Work task:
Print the lines from the one containing "Task: Click the cat command text" through the end of the material below, both included, exactly as they appear and without pictures.

Material provided:
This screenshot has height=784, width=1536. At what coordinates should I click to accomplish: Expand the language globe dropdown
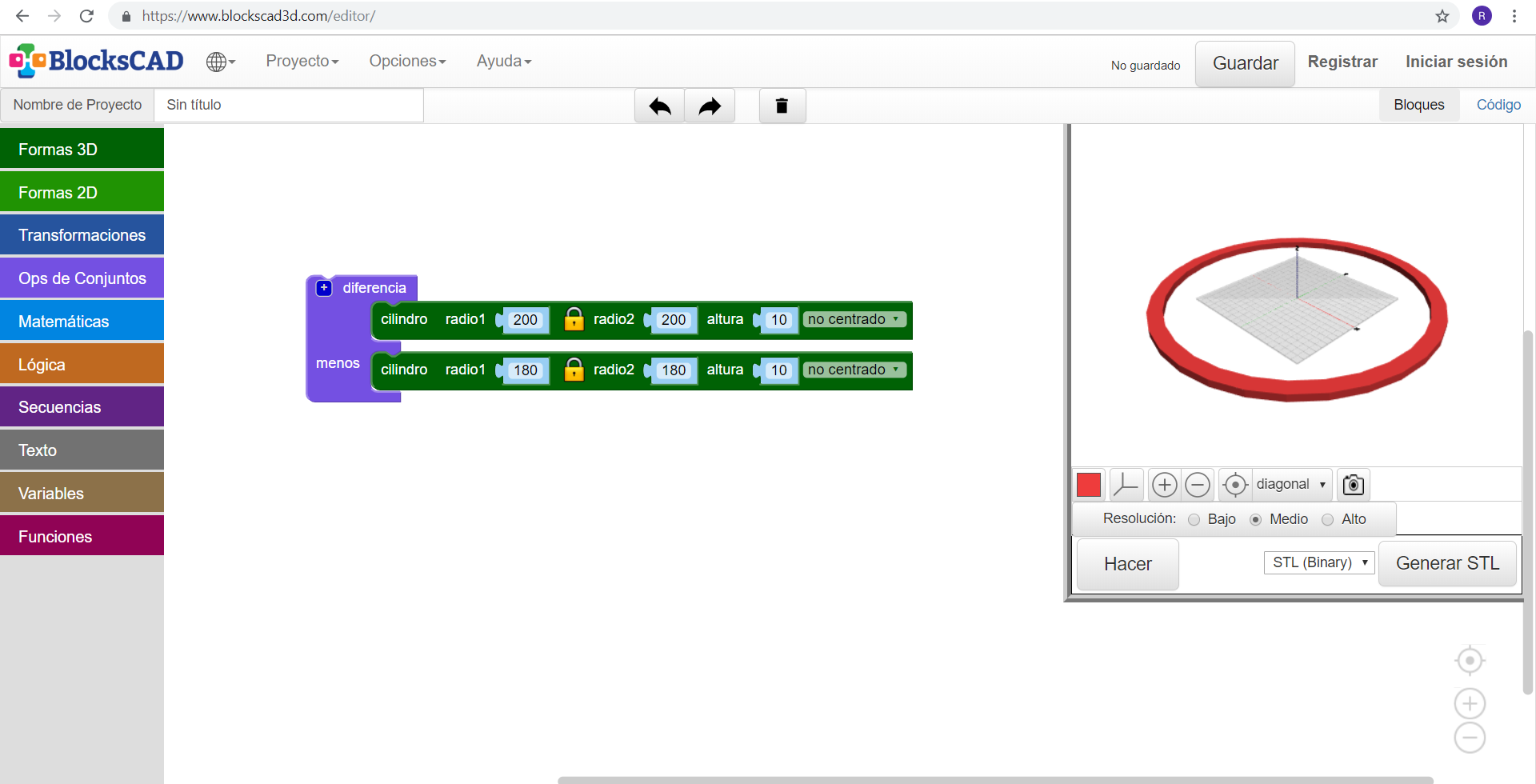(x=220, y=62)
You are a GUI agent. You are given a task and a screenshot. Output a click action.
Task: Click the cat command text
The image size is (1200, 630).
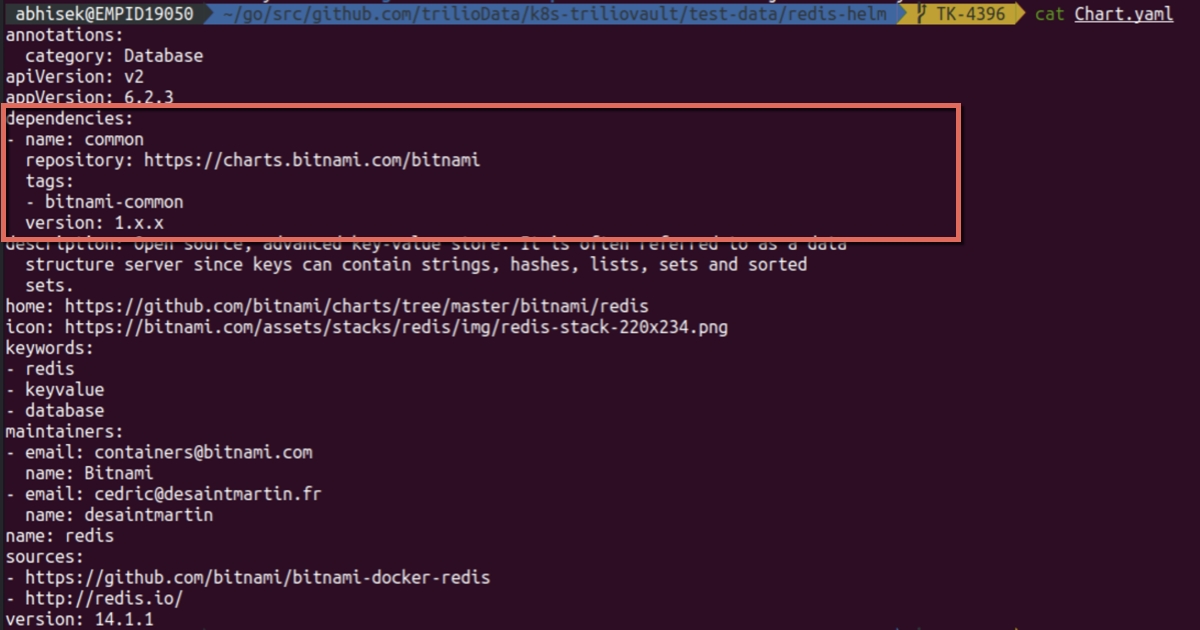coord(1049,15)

Task response:
Task: Click the cat command text
The image size is (1200, 630).
coord(1049,15)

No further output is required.